Ich will mich noch ganz kurz auf die Entschließungsanträge der anderen Fraktionen beziehen. Zu dem FDP-Entschließungsantrag braucht man wohl nicht viel zu sagen. Das ist, ehrlich gesagt, Trittbrettfahrerei zulasten der dort Beschäftigten. Ich finde es fast schon unanständig, wie versucht wird, landespolitische Allgemeinplätze, die wir auch aus der Vergangenheit hier kennen, auf deren Rücken auszutragen.

Bei der CDU, Kolleginnen und Kollegen, bin ich ein bisschen enttäuscht. Ich bin eigentlich davon ausgegangen, dass wir heute die Zustimmung der CDU-Fraktion zu unserem Eilantrag bekommen. Ihren Entschließungsantrag werden wir nicht wegen ein paar Unrichtigkeiten ablehnen, weil es dort „Inaxum“ statt „Inoxum“ heißt und weil es „Ende 2016“ und nicht 2016 ist, was immer wichtig war – ich erinnere an Opel –, sondern weil die Kernforderung, dass das, was es heute nicht gibt, nämlich die Möglichkeit, Sanktionen auszusprechen, wenn unbegründet Tarifbruch betrieben wird, als einzige unserer Forderungen in Ihrem Antrag nicht auftaucht. Ich finde, auch das legt eindeutig den Blick auf Ihre Sicht dieser Dinge frei, Kolleginnen und Kollegen.

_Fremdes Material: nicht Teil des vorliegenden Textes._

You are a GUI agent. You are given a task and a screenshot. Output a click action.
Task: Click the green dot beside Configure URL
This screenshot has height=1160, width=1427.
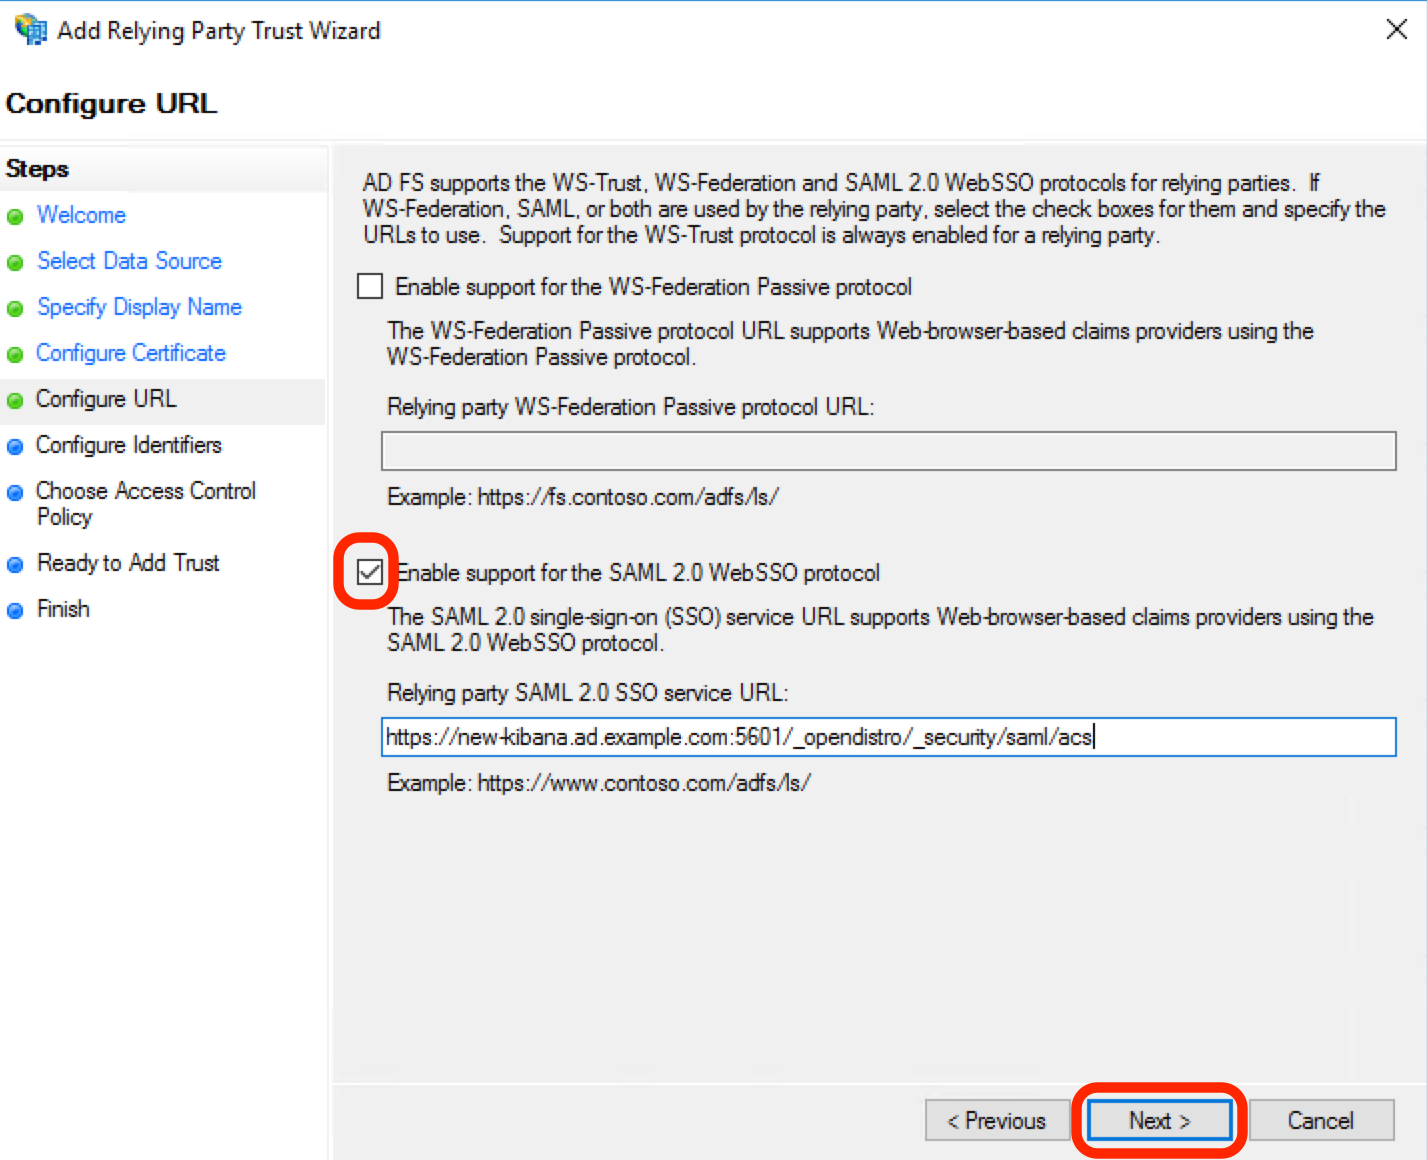(x=16, y=400)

(Beifall von der SPD, den GRÜNEN und den PIRATEN)

Insofern bitte ich das Hohe Haus, heute möglichst einig ein Signal auszusprechen – zum einen dass wir an der Seite der Beschäftigten an allen Standorten bei Outokumpu stehen und sehr dafür werben, dass es Vertragstreue gibt und man nur auf dieser Basis miteinander ins Gespräch kommen kann. Ich werbe aber auch dafür, dass wir uns gemeinsam auf den Weg machen, Sorge dafür zu tragen, …

Herr Kollege.

Ich komme zum Ende, Herr Präsident.

… dass die Drohung mit schlichtem Tarifbruch in Deutschland keine Zukunft haben darf. Vielen herzlichen Dank für die Aufmerksamkeit.